Some of these laws have also been used to disrupt the work of NGOs working in the field of HIV/AIDS e.g. the wrongful arrest of MSM outreach workers in Lucknow in July 2001. Thus legitimate attempts to carry out public health services have also been greatly hindered by S. 377 and the wrongful use of other criminal laws to exploit MSM. Very few viable options exist within law that offer redressal for MSM in cases of abuse of power by law enforcement. These options envisage mechanisms wherein law enforcement representatives, perpetrators of the abuse, are also arbiters within the scheme of redressal. In such situations no real options exist for MSM to seek and obtain justice. Similarly, the legal system does not recognise 'aversion therapy' as violence and abuse.

Although male-to-female transgendered persons are not necessarily or only MSM, they are also impacted by issues that arise in the legal sphere for MSM. They are not recognised by society or law as human beings vested with rights as, in seeking a separate gender identity, they do not fall within normative gender constructions. Accordingly, they are excluded from basic rights of identity and citizenship, including ration cards, passports, property rights, employment, education, medical services etc. Many stand to forfeit their rights if they are to openly express their transgender identities. Moreover, they are exposed to gross and dehumanising degrees of violence in police custody including torture, gang rape and excessive cruelty. This marginalisation makes them acutely vulnerable to HIV/AIDS.

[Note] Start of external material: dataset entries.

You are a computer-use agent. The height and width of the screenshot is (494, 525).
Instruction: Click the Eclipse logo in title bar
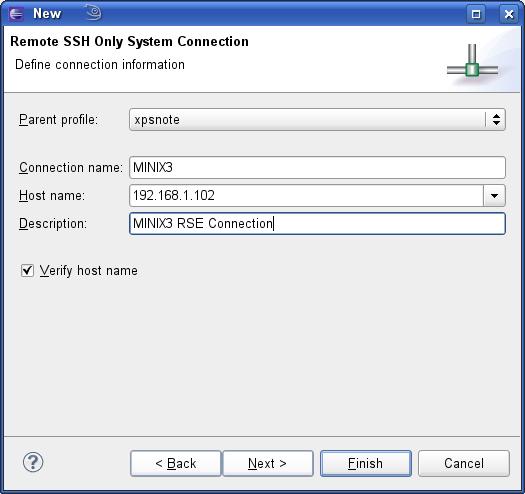(x=16, y=14)
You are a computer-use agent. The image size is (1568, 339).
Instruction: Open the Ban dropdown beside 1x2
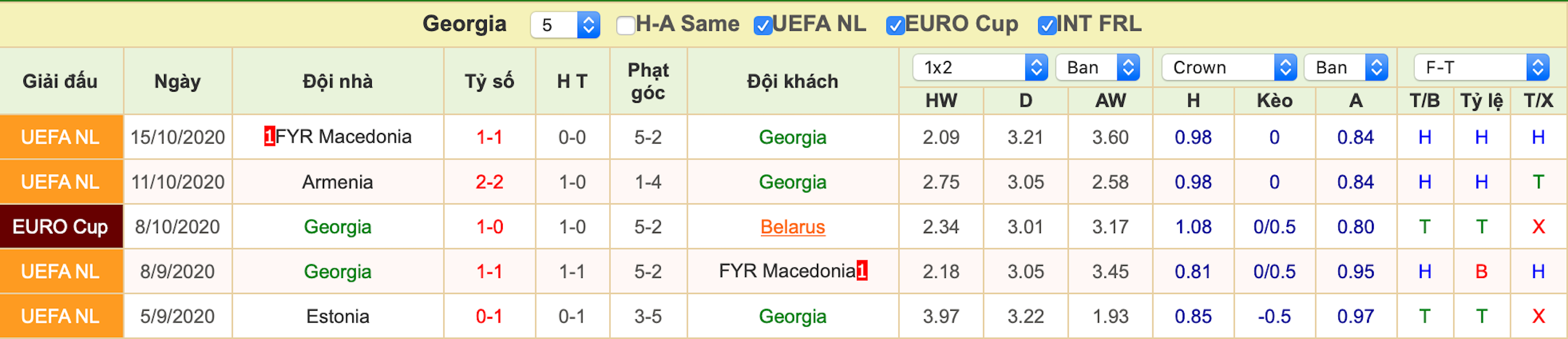click(1098, 67)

The article argues that, the State's obligation to guarantee the human rights of MSM, mandates immediate law reform. Firstly, Section 377 of the IPC must be repealed and replaced with provisions that criminalise non-consensual sex and child sexual abuse. Secondly, law reform to prevent excesses and harassment against MSM (including transgendered males) by law enforcement officials and society at large and measures of accountability in cases of such excess must be introduced. Along with various guarantees for constitutional and positive legal rights for sexual minorities generally, as long as criminalisation continues, this article calls for safe havens for those working in the field of health and HIV/AIDS and those accessing such services to carry out their activities under recognition and protection of law.